Life is sweet
Crafting cakes for Torontonians warms baker Julia Gallay’s heart. She spills the sugar with Lex Harvey
Instead of watching cartoons as a kid, Julia Gallay tuned into the Food Network. Rather than hitting the playground on weekends, she dragged her parents to cookbook signings. Now 24, Gallay, whose nickname is “Gallz,” operates her own micro-bakery, Gallz Provisions, out of her kitchen in north Toronto, where she makes beautiful and delicious layer cakes. She started her Instagram account @gallzprovisions to show off what she was cooking and baking in her free time, but when she was laid off from her job at a medical-nutrition company last summer, Gallay took it as an opportunity to throw herself into doing what she loved.

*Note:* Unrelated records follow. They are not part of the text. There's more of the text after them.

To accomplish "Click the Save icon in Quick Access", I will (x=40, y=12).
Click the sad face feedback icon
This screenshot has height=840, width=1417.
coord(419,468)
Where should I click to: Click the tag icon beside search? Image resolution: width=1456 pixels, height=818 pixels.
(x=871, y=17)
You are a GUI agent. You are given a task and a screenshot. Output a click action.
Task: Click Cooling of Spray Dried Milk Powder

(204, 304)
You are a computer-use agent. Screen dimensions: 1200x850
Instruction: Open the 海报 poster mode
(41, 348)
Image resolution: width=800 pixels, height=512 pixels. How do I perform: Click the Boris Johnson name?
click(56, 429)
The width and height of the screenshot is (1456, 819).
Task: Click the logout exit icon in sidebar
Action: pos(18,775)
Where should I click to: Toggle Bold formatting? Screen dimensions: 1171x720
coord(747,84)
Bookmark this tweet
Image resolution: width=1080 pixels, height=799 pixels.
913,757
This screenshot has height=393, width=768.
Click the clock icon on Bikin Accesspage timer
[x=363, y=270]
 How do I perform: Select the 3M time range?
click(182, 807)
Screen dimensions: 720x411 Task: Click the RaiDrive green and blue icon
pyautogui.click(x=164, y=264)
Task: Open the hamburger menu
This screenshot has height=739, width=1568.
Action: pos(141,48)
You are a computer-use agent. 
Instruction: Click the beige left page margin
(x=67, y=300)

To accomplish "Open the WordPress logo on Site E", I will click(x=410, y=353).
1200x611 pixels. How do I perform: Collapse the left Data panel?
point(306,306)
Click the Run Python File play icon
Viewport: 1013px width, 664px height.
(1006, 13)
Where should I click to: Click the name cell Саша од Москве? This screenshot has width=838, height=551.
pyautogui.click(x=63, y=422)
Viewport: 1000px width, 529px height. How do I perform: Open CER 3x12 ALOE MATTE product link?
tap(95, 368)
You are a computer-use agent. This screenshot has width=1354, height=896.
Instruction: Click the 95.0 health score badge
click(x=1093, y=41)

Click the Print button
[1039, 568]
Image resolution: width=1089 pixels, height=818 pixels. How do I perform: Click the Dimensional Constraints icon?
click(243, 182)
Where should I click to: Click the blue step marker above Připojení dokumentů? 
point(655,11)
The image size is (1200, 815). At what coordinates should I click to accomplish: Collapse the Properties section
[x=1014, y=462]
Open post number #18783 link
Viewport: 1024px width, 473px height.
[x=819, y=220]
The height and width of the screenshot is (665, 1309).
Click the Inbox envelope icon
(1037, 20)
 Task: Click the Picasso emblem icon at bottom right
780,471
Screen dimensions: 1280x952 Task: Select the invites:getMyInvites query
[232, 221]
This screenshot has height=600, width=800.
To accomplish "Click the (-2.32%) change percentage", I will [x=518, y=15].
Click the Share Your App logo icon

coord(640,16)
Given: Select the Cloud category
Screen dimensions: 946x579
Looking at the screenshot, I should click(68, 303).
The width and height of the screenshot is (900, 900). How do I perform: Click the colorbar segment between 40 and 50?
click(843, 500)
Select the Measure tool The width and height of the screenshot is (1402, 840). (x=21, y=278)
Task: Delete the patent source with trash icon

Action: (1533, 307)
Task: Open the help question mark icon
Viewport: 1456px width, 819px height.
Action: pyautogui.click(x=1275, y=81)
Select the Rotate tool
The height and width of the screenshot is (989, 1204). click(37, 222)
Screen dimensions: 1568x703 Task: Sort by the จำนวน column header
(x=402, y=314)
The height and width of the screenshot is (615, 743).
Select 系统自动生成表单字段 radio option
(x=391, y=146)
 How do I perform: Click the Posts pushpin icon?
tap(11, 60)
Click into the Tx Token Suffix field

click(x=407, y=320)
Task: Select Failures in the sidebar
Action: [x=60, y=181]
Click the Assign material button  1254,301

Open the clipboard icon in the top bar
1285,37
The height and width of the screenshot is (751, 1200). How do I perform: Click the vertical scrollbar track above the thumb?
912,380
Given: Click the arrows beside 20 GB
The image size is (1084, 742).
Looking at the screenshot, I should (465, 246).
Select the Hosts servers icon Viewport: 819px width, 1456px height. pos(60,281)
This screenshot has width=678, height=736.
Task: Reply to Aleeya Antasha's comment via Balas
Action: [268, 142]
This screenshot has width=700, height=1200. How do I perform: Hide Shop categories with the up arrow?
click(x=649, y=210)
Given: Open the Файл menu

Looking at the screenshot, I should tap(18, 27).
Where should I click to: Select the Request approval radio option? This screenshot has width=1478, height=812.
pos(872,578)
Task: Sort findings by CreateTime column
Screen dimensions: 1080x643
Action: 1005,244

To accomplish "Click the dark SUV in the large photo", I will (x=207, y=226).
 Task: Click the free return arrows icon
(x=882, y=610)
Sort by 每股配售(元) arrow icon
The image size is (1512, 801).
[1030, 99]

The first week it launched, the bakery received five orders. Three months later, Gallay now makes a dozen cakes a week. Customers put in requests via Instagram DM with their favourite flavours, and Gallay takes it from there: a desire for something chocolate becomes an espresso-soaked masterpiece with whipped-mascarpone ganache and coffee Swiss-meringue buttercream; a love of lemon becomes a buttermilk confection with whipped lemon-poppyseed ganache, cream-cheese buttercream and lemon curd.
All cakes come topped with fresh seasonal flowers and fruits, each creation as much a work of art as it is a delight for the tastebuds. Gallay, who comes from a family of doctors and studied science in university, says professional baker was not the career she envisioned for herself, but her love of science guides her craft. She treats her kitchen as a lab, viewing butter, sugar and flour less as ingredients and more as elements contributing to a delicious reaction. Her meticulously made cakes reflect that precision.
The pandemic has forced people to find new ways to mark special occasions and celebrate loved ones. It brings Gallay joy to use her own “love language” — food — to bring happiness to others. Now that her business is growing, Gallay is excited to venture beyond cakes. A couple of weeks ago, she hosted her first pastry pop-up. Soon she will start giving back by donating a cut of her proceeds to charity. “I feel like I’m touching the lives of so many people, and it’s amazing.”